Konferenzen
SchG §44 – 47, 56; Konferenz VO; Elternbeirats VO; Schulkonferenzordnung; LBG § 79
Für alle Lehrerkonferenzen gilt entsprechend der Konferenzordnung:
- Der Vorsitzende lädt schriftlich unter Angabe des Termins, des Ortes und der Tagesordnung ein.
- Eine Konferenz muss innerhalb von 7 Unterrichtsstagen einberufen werden, wenn 1 / 4 der Stimmberechtigten dies verlangt.
- Einladung 6 Unterrichtstage vor der Konferenz ( außer in dringenden, begründbaren Fällen)
- Beschlüsse können gefasst werden, wenn mindestens die Hälfte der Stimmberechtigten ( Teilnahmepflichtigen ) anwesend ist.
- Beschlüsse werden mit einfacher Mehrheit gefasst, sofern im Einzelfall durch Vorschrift keine andere Bestimmung vorgesehen ist.

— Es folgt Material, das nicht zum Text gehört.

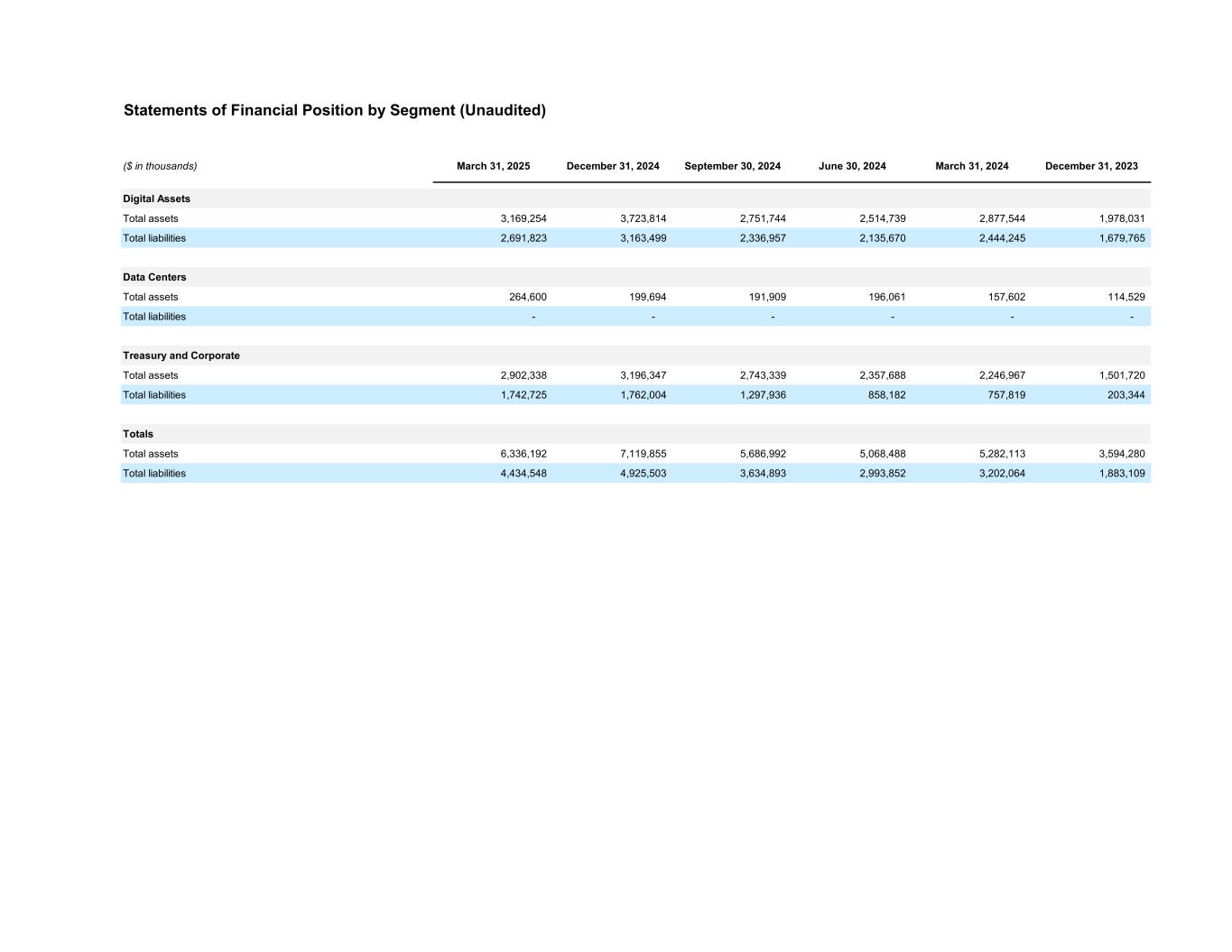Click Totals total liabilities value 1,883,109
This screenshot has height=952, width=1232.
[1122, 474]
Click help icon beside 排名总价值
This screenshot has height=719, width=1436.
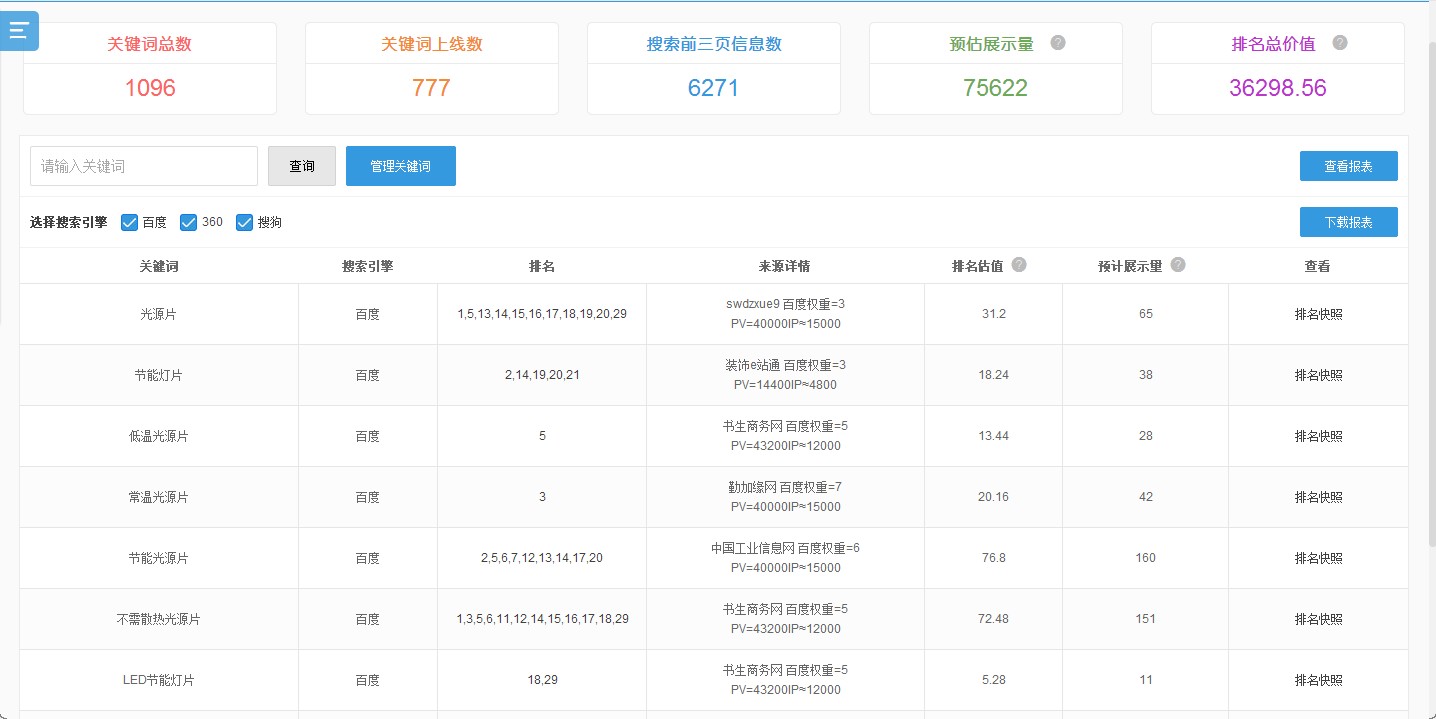coord(1340,43)
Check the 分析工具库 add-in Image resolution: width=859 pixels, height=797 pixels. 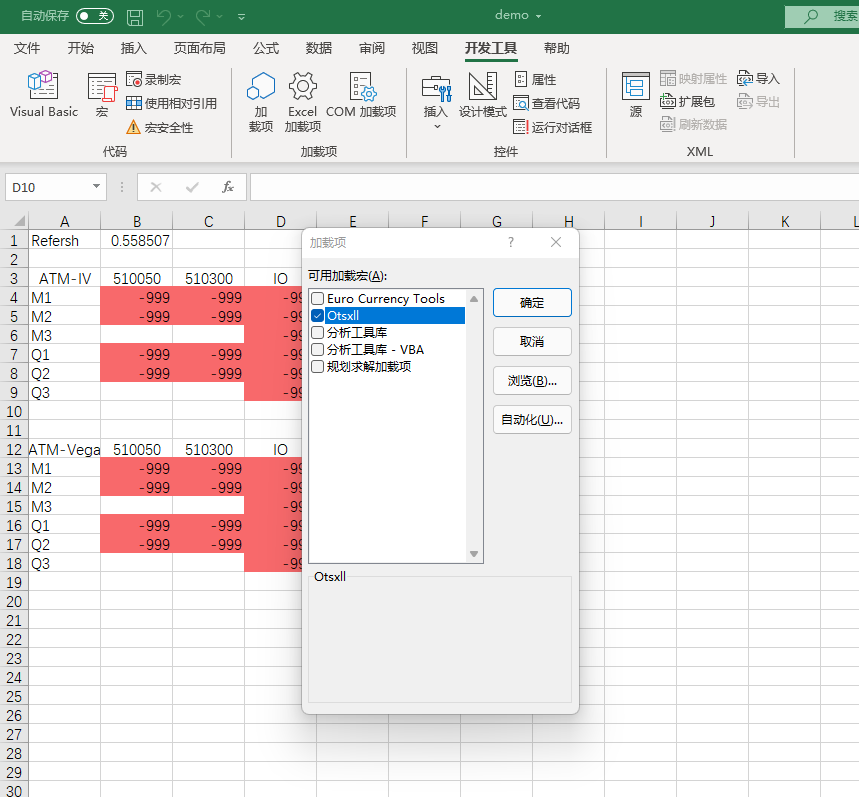(317, 331)
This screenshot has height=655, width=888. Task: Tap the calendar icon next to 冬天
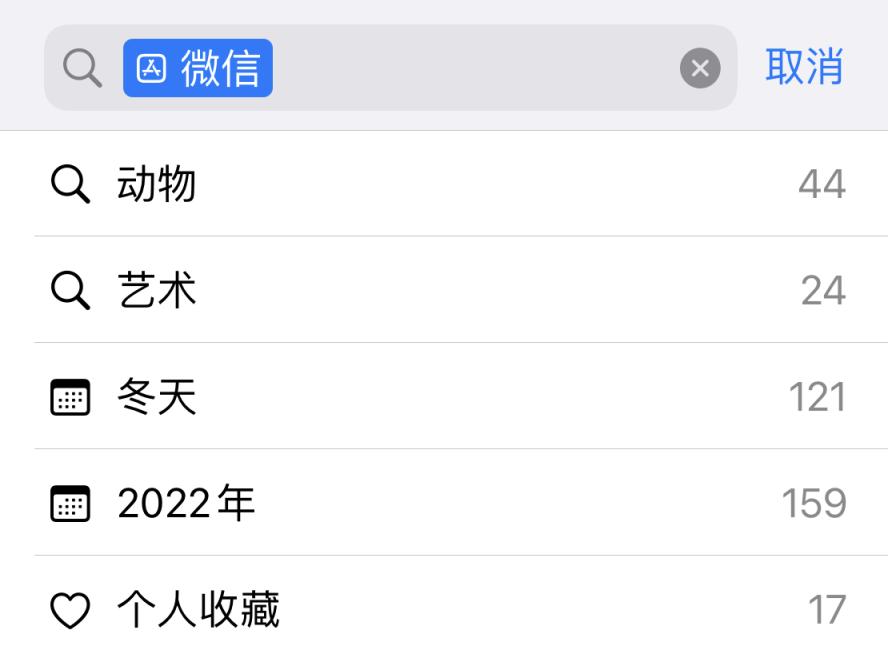pyautogui.click(x=69, y=397)
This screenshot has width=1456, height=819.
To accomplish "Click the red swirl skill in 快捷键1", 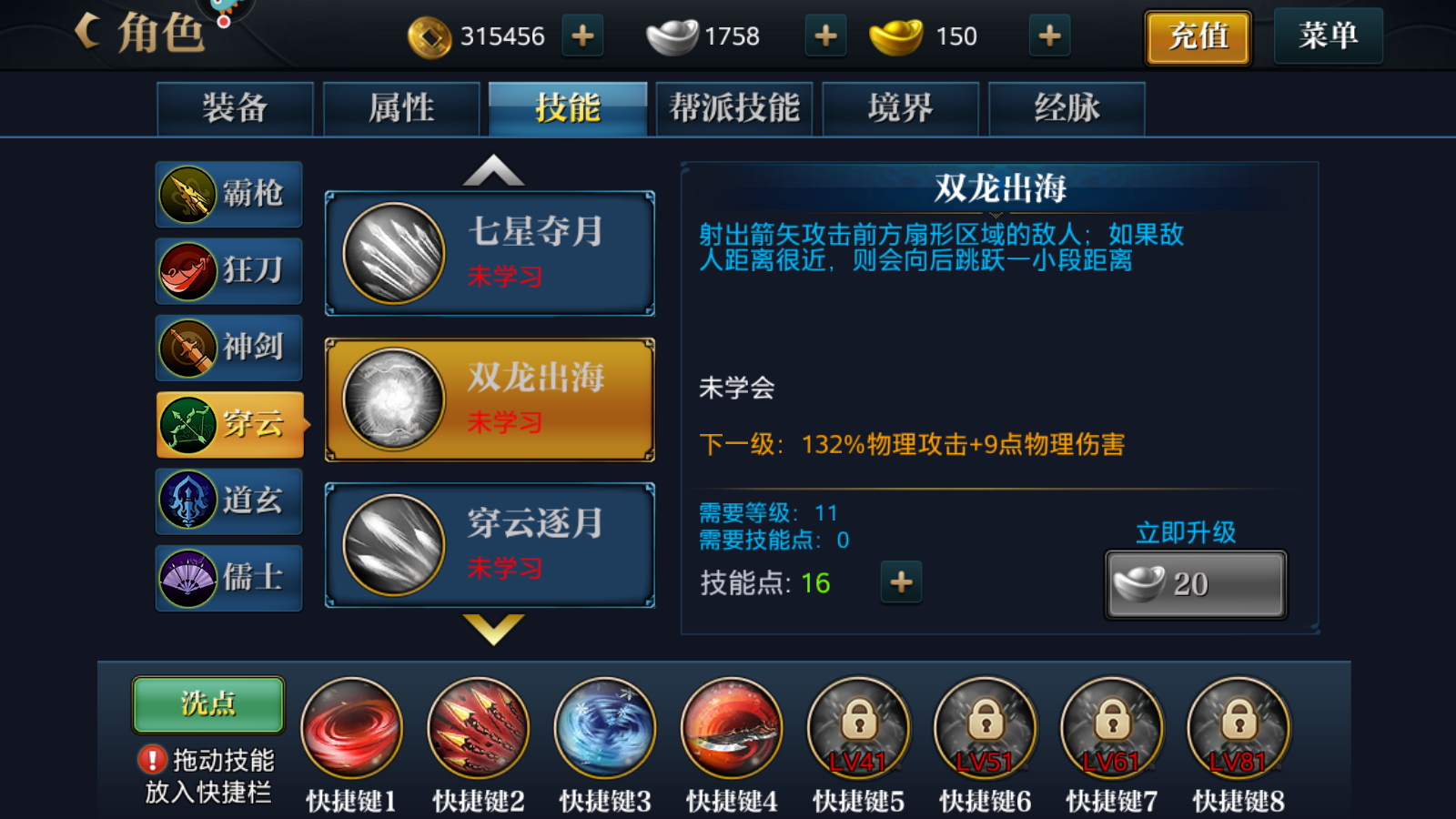I will (x=351, y=728).
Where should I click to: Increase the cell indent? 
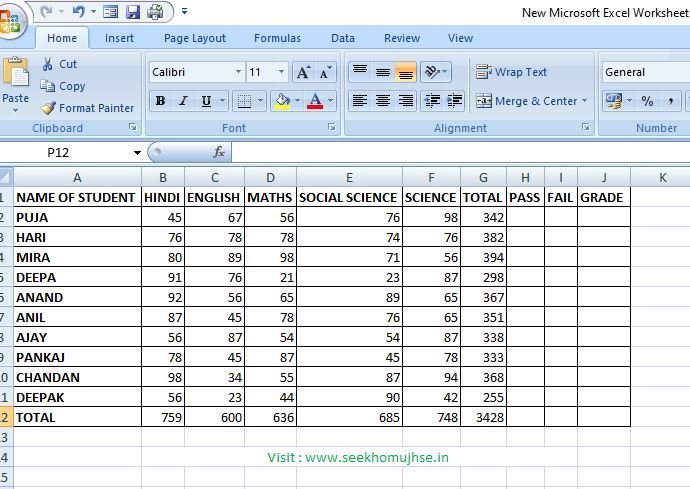(x=455, y=101)
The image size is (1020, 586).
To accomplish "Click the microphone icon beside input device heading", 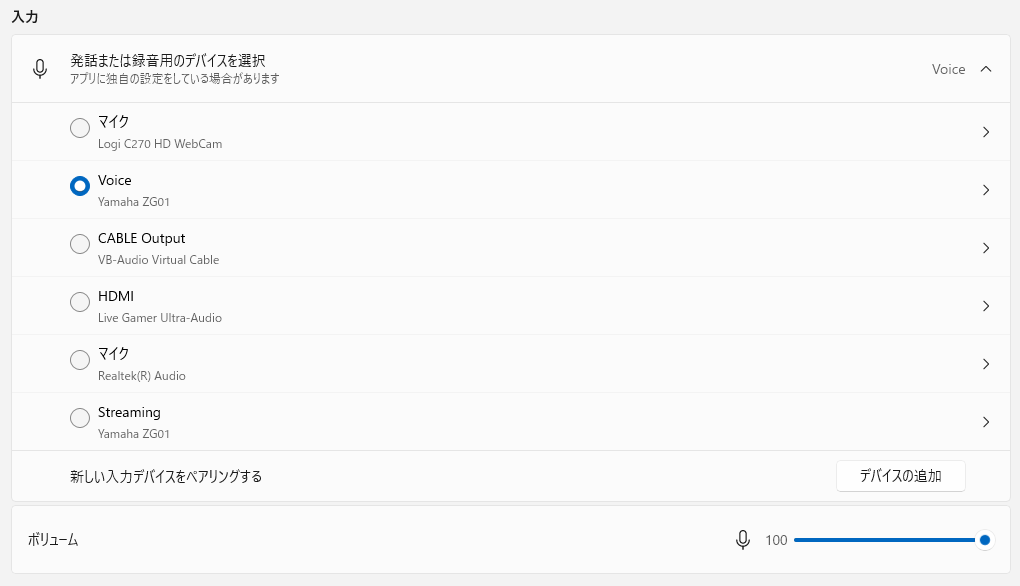I will click(40, 68).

- Beratung und Beschlüssen erfolgen unter Beachtung der Rechts- und Verwaltungsvorschriften und unter Beachtung der Aufgaben und Zuständigkeiten anderer Konferenzen.
- In keiner Lehrerkonferenz können personale oder soziale Angelegenheiten der Lehrer erörtert werden.
- Gefasste Beschlüsse sind für Schulleitung und alle Lehrkräfte bindend. Bei schulrechtlichen Bedenken der Schulleitung, die nicht ausgeräumt werden können, ist eine Entscheidung der Schulaufsicht herbeizuführen.
- Über die Konferenz ist ein Protokoll zu führen, das vom Vorsitzenden und vom Protokollführer zu unterschreiben ist.
- Das Protokoll ist zu den Schulakten zu nehmen.
- Konferenzen sind i.d.R. außerhalb der Unterrichtszeit der Schüler abzuhalten.
- Alle Konferenzen sind nicht öffentlich und unterliegen der Verschwiegenheitspflicht.